School bullying was the topic of nationwide headlines earlier this year and sparked major controversy among students, teachers, and parents. In order to educate students locally, Mary Katherine Spencer of Sheltered Aid to Families in Emergencies (SAFE), Inc. came to New Albany Elementary School in mid-November to speak to the students about the importance of protecting those who are being bullied.
During their Integrity Time/Citizenship rotation, the students focused on ways to eliminate bullying at their school.
Spencer told the students that bullying is equal to violence and the definition of bullying is when one person does something to another person on purpose to hurt them, which can include teasing and name-calling. Students were also taught how to stop bullying and they learned “how NOT to be a bully.”
The students watched a video about students who are bystanders to different types of violence. The video presented four stories showing different types of “bullying situations” and provided possible solutions that students could use to deal with those situations.
The video that focused on four ways to help stop bullying and it advised the following:
- Tell how you feel. Simply tell the bully how you feel without a crowd present.
- Stand up together. Stop a bully together. There is strength in numbers.
- Help the victim walk away. Be a friend and help the victim get away from the bully.
- Tell an adult you trust. They can help you in many ways.

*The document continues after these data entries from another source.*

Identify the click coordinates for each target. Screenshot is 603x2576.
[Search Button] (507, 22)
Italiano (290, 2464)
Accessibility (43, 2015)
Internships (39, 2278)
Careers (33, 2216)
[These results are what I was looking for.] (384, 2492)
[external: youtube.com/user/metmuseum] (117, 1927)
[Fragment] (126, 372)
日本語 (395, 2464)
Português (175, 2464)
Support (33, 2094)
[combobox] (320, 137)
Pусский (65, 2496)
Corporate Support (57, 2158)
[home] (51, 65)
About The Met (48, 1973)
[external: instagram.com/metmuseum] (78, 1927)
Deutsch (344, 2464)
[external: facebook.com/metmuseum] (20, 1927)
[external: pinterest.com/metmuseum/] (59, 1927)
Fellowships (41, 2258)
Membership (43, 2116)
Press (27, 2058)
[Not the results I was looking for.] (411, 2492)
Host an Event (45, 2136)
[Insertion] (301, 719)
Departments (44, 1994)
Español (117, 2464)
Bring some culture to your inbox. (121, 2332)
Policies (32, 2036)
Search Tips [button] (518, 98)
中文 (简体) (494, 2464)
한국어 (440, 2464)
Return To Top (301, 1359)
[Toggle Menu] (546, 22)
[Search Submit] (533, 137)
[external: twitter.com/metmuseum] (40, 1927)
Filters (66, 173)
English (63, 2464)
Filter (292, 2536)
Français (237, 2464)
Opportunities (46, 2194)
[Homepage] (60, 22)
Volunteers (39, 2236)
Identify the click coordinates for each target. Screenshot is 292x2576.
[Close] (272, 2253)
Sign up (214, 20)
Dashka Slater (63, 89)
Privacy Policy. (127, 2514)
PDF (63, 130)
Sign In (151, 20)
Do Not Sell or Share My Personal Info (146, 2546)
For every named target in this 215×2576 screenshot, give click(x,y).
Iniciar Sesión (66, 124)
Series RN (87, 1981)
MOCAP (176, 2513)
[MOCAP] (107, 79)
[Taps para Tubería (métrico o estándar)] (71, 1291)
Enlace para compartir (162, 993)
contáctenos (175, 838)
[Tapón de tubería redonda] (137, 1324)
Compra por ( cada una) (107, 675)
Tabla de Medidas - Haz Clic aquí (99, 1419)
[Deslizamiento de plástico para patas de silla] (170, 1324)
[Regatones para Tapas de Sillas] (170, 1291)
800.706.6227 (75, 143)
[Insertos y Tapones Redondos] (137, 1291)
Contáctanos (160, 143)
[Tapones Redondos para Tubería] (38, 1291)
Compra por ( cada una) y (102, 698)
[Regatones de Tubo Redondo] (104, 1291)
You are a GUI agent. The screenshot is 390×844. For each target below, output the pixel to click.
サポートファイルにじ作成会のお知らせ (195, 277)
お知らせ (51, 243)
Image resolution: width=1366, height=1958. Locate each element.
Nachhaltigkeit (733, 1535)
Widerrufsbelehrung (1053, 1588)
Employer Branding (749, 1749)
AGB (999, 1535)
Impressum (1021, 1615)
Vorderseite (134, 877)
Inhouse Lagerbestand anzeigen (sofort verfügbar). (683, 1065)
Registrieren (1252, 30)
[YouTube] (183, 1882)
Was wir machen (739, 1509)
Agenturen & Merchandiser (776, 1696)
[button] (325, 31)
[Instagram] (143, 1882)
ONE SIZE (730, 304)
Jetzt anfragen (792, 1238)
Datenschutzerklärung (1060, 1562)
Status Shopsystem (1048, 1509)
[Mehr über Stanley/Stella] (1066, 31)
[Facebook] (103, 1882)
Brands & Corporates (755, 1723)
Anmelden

- The video sent the message that said, “If you see someone being bullied, you are only helping the bully if you don’t do something about it.”
NAES Counselor Stacy Morrission said, “We wanted to provide a program for our students that teach them that bullying is not acceptable at our school and we wanted to give them the tools necessary for dealing with bullying issues that may arise during school or outside of the school setting.”
The students wrote their name on a footprint to place on the cafeteria wall that says, “NAES – Stomping Out Bullying”. “We want our students to know that everyone has to do their part to keep bullying out of our school,” said Tammie Reeder, School Health Coordinator and Project Director for the J. D. Bower School Health Grant.